该项研究在对大规模手机用户通讯数据和在线社交网络签到数据进行挖掘的基础上,发现了个体出行地点记忆性和群体出行选择相互竞争这两个出行选择决策行为中的基本规律,据此提出了基于地点吸引力的个体出行选择决策模型。其中,地点吸引力由两个因素决定:个体记忆效应和群体竞争效应。一方面,个体访问某一地点之后留下的良好印象,会增加个体今后访问该地点的概率。另一方面,某一地点的吸引力受到当地和附近人口分布的影响,人口越多将会造成拥挤和对于有限资源的竞争,进而降低当地的吸引力。模型同时考虑记忆效应和人口竞争对地点吸引力的影响,可以预测群体的出行分布量和个体的移动模式时空特征,在多种空间尺度下的预测结果与实证数据统计结果几乎重合。
在当前我国新型城镇化的背景下,城市群开始取得快速发展,传统的城市内和城市间交通出行行为分析方法已不能完全满足城市群内部交通出行模式研究。随着移动互联网技术的发展,获取以个体时空移动轨迹为代表的各类交通数据变得更为便捷,为研究城市群交通行为特征提供了有力支撑。

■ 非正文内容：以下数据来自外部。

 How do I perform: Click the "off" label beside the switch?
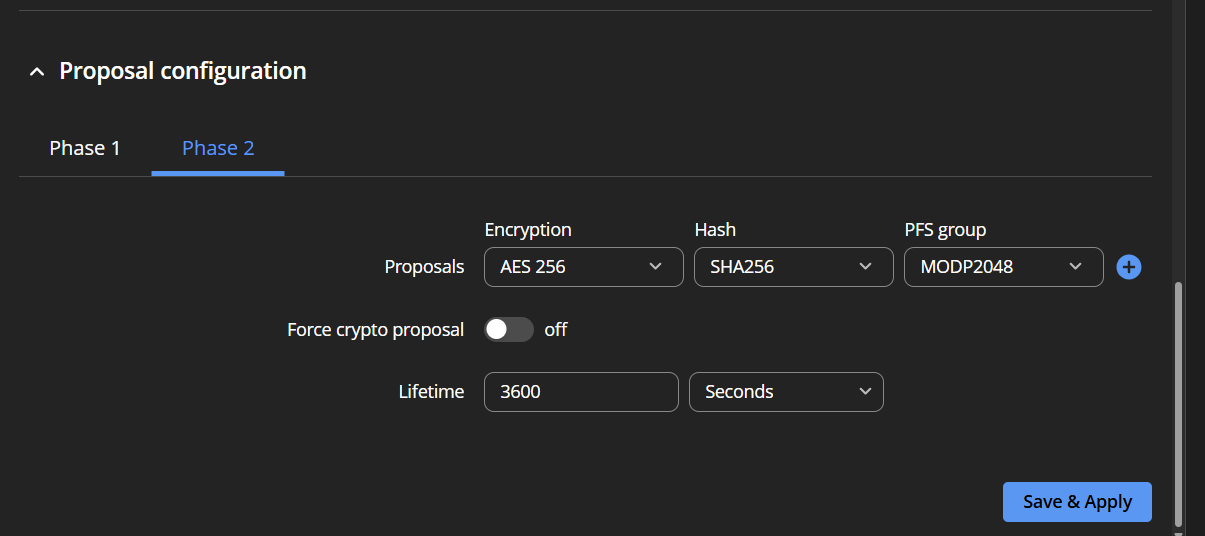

科研团队将通过充分利用、挖掘移动互联时代所产生的海量庞杂、异质多源、大尺度时空关联的交通用户、交通工具运行轨迹以及与交通相关的社会经济环境等数据,发现提取城市群交通系统中的微观个体出行行为特性及宏观出行需求特征。进而挖掘城市群内用户出行特征的演变机理,建立城市群多交通方式出行需求预测模型,为构建基于大数据的城市群综合交通智能服务与智慧决策平台提供理论基础。